From these two figures, we can find that:

  1. In the results of GWR, spatial heterogeneity is revealed in estimates for all variables. Although \(\hat{\beta}_1\) should be constant across the study area, GWR still generate spatially varying estimates for it. This is a kind of over-fitting from the spatial perspective. Besides, as the bandwidth is small, estimates for \(\gamma_1\) and \(\gamma_2\) are too local. Consequently, there are quite a few outliers disrupting the spatial trend.
  2. MGWR partly gets over issues of GWR by adopting parameter-specified bandwidths, instead of a uniform bandwidth. And it performs better when estimating \(\gamma_1\) and \(\gamma_2\).
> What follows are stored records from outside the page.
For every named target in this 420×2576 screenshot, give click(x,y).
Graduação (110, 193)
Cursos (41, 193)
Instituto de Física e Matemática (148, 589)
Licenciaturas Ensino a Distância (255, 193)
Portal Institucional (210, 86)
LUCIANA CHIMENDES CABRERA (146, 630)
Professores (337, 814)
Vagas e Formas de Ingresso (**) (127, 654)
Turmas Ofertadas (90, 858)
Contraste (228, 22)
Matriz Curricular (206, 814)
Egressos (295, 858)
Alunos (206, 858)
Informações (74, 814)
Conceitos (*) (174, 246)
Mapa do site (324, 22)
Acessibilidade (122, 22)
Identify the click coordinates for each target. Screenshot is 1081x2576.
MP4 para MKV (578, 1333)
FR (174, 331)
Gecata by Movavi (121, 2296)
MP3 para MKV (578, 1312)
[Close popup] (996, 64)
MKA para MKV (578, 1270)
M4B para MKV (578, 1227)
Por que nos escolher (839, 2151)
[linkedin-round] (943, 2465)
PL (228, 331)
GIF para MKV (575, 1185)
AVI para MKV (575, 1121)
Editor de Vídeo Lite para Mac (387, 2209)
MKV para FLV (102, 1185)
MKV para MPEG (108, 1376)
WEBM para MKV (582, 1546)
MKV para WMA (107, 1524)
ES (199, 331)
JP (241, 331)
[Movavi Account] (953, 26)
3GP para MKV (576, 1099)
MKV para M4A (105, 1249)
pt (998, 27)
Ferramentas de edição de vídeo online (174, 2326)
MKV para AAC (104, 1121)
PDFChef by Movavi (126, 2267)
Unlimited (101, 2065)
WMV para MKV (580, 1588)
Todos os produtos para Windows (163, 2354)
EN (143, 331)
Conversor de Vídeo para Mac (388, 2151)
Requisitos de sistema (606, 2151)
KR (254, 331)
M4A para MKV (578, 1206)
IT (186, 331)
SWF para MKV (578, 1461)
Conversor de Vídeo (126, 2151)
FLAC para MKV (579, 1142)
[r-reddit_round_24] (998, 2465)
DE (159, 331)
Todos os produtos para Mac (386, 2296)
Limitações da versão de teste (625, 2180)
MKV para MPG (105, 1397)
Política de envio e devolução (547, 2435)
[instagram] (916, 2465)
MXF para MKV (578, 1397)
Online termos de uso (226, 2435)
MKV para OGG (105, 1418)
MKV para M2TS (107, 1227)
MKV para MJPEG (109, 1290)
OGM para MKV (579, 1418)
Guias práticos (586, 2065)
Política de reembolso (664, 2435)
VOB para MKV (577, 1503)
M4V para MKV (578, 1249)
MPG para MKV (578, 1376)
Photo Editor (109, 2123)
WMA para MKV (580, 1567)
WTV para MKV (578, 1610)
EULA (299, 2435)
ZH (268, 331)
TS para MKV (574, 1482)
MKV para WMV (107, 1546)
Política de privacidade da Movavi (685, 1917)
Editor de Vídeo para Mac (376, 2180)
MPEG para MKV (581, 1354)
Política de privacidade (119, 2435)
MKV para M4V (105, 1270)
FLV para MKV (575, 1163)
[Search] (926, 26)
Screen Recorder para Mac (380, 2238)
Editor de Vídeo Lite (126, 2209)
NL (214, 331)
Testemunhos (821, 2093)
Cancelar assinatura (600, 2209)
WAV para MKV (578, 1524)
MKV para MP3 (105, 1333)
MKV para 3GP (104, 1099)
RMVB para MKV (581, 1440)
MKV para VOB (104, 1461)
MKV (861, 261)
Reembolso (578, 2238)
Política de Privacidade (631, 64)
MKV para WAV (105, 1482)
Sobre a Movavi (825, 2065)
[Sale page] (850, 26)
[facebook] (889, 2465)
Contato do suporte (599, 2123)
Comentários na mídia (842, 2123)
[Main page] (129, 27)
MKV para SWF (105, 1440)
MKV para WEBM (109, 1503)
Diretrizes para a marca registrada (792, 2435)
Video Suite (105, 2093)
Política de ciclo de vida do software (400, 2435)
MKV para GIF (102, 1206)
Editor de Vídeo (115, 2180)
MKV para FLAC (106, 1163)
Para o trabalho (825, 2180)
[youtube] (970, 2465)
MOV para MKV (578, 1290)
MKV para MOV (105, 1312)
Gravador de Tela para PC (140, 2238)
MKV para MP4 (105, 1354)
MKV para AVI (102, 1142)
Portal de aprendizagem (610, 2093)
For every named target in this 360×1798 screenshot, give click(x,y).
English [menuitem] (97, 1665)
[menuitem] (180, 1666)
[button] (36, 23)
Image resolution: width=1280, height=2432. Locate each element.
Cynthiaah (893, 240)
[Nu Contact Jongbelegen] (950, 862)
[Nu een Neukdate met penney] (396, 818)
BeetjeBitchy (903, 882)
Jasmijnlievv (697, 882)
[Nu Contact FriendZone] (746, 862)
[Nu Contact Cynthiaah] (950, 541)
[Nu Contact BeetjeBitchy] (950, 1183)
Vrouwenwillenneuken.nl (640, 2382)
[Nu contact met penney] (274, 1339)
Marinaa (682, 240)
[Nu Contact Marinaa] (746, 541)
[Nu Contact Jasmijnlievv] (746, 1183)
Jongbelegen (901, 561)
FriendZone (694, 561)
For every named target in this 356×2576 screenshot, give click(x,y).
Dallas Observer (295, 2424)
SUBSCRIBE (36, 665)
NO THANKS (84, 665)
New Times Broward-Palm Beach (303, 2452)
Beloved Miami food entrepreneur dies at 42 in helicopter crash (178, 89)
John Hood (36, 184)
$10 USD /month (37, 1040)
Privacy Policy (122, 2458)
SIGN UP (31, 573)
For global fixed effects, MGWR still generates spatially varying estimates, but they vary much slightly than estimates from GWR. For random effects, the results are slightly smoothed as well. MGWR also borrow a few points from neighbors. There is another serious problem in MGWR that it requires too much computing time and memory.
  3. In the results of HLM, there is only one estimate for \(\beta_1\) across the whole area. And estimates for \(\mu_1\), The problem lies in estimates for \(\gamma_1\) and \(\gamma_2\). As they are fixed effects in HLM, their estimates are also constant for all samples. However, spatial heterogeneity is expected in them.
  4. HGWR is the final solution. For global fixed effects, it generates globally constant estimates for all samples. For random effects, it would not smooth the estimates because they are not obtained by borrowing points. And for local fixed effects, we can discover spatial heterogeneity from their estimates. And it would not repeat computation for samples at each location. Thus, only the number of locations obviously affects the computation efficiency. This can reduce a large amount of computing time and memory.

There is an animation demonstrating the problem about bandwidth we addressed above.

As shown in this video, bandwidths have inequal spatial scale for two samples (represented by cubes). Both the samples represented by large red cubes and large blue cubes take 41 neighbour samples to calibrate GWR models. For the red one, neighbours on 8 nearest locations are taken. But the figure for the blue one is only 6. This situation means estimated coefficients are more smoothed for the red samples. In other words, estimations for the blue samples are much local.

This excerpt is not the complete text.